====== SUPPLIED RECORDS ======

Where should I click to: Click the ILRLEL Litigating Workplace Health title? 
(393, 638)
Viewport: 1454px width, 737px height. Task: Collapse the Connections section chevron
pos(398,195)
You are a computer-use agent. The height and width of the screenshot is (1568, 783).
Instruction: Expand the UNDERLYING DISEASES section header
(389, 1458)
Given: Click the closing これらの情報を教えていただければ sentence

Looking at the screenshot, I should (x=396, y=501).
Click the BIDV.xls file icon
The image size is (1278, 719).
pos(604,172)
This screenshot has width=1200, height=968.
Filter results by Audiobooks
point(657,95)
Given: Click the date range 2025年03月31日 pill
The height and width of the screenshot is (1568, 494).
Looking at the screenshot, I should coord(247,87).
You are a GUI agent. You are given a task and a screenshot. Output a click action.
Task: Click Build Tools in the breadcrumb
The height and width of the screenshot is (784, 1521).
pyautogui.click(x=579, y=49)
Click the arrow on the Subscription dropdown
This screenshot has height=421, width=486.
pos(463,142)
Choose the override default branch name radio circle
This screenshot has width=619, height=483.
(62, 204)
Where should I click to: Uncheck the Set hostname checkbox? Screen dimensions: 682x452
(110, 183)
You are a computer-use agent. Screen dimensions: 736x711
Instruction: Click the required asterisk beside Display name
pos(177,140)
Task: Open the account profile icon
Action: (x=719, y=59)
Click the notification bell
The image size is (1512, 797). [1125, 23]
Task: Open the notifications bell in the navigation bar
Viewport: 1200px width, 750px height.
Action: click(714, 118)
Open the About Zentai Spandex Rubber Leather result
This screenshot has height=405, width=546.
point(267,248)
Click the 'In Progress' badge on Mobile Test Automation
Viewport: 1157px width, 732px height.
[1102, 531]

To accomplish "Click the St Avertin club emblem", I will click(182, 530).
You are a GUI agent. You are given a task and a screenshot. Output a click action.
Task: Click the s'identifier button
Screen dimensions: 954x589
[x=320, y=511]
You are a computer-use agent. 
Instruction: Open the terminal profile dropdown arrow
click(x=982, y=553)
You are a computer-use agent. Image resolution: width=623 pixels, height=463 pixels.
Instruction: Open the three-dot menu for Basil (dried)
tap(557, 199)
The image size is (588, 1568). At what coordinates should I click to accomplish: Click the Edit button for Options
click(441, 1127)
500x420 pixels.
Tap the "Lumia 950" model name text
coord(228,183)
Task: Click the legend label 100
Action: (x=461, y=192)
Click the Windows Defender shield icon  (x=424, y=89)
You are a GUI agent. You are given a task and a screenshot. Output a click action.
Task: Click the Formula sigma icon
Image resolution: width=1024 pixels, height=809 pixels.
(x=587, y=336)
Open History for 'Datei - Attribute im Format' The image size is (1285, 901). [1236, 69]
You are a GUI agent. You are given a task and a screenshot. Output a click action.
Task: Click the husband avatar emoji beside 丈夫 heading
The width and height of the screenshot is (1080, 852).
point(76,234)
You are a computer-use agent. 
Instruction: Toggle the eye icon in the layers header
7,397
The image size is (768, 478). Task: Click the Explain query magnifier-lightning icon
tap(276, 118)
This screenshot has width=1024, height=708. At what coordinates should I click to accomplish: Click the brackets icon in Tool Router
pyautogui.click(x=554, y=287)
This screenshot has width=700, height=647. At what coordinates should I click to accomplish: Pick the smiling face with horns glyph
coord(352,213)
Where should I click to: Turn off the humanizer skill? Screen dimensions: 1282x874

======

■ EXERCISE DIRECTIONS ■
Output the material in full, matching it word for word.

■ TASK RESULT ■
Where should I click to: Click the ILRLEL Litigating Workplace Health title? 
(393, 638)
Viewport: 1454px width, 737px height. Task: Collapse the Connections section chevron
pos(398,195)
You are a computer-use agent. The height and width of the screenshot is (1568, 783).
Instruction: Expand the UNDERLYING DISEASES section header
(389, 1458)
Given: Click the closing これらの情報を教えていただければ sentence

Looking at the screenshot, I should (x=396, y=501).
Click the BIDV.xls file icon
The image size is (1278, 719).
pos(604,172)
This screenshot has width=1200, height=968.
Filter results by Audiobooks
point(657,95)
Given: Click the date range 2025年03月31日 pill
The height and width of the screenshot is (1568, 494).
Looking at the screenshot, I should coord(247,87).
You are a GUI agent. You are given a task and a screenshot. Output a click action.
Task: Click Build Tools in the breadcrumb
The height and width of the screenshot is (784, 1521).
pyautogui.click(x=579, y=49)
Click the arrow on the Subscription dropdown
This screenshot has height=421, width=486.
pos(463,142)
Choose the override default branch name radio circle
This screenshot has width=619, height=483.
(62, 204)
Where should I click to: Uncheck the Set hostname checkbox? Screen dimensions: 682x452
(110, 183)
You are a computer-use agent. Screen dimensions: 736x711
Instruction: Click the required asterisk beside Display name
pos(177,140)
Task: Open the account profile icon
Action: (x=719, y=59)
Click the notification bell
The image size is (1512, 797). [1125, 23]
Task: Open the notifications bell in the navigation bar
Viewport: 1200px width, 750px height.
Action: click(714, 118)
Open the About Zentai Spandex Rubber Leather result
This screenshot has height=405, width=546.
point(267,248)
Click the 'In Progress' badge on Mobile Test Automation
Viewport: 1157px width, 732px height.
[1102, 531]

To accomplish "Click the St Avertin club emblem", I will click(182, 530).
You are a GUI agent. You are given a task and a screenshot. Output a click action.
Task: Click the s'identifier button
Screen dimensions: 954x589
[x=320, y=511]
You are a computer-use agent. 
Instruction: Open the terminal profile dropdown arrow
click(x=982, y=553)
You are a computer-use agent. Image resolution: width=623 pixels, height=463 pixels.
Instruction: Open the three-dot menu for Basil (dried)
tap(557, 199)
The image size is (588, 1568). At what coordinates should I click to accomplish: Click the Edit button for Options
click(441, 1127)
500x420 pixels.
Tap the "Lumia 950" model name text
coord(228,183)
Task: Click the legend label 100
Action: (x=461, y=192)
Click the Windows Defender shield icon  (x=424, y=89)
You are a GUI agent. You are given a task and a screenshot. Output a click action.
Task: Click the Formula sigma icon
Image resolution: width=1024 pixels, height=809 pixels.
(x=587, y=336)
Open History for 'Datei - Attribute im Format' The image size is (1285, 901). [1236, 69]
You are a GUI agent. You are given a task and a screenshot. Output a click action.
Task: Click the husband avatar emoji beside 丈夫 heading
The width and height of the screenshot is (1080, 852).
point(76,234)
You are a computer-use agent. 
Instruction: Toggle the eye icon in the layers header
7,397
The image size is (768, 478). Task: Click the Explain query magnifier-lightning icon
tap(276, 118)
This screenshot has width=1024, height=708. At what coordinates should I click to accomplish: Click the brackets icon in Tool Router
pyautogui.click(x=554, y=287)
This screenshot has width=700, height=647. At what coordinates should I click to accomplish: Pick the smiling face with horns glyph
coord(352,213)
Where should I click to: Turn off the humanizer skill? Screen dimensions: 1282x874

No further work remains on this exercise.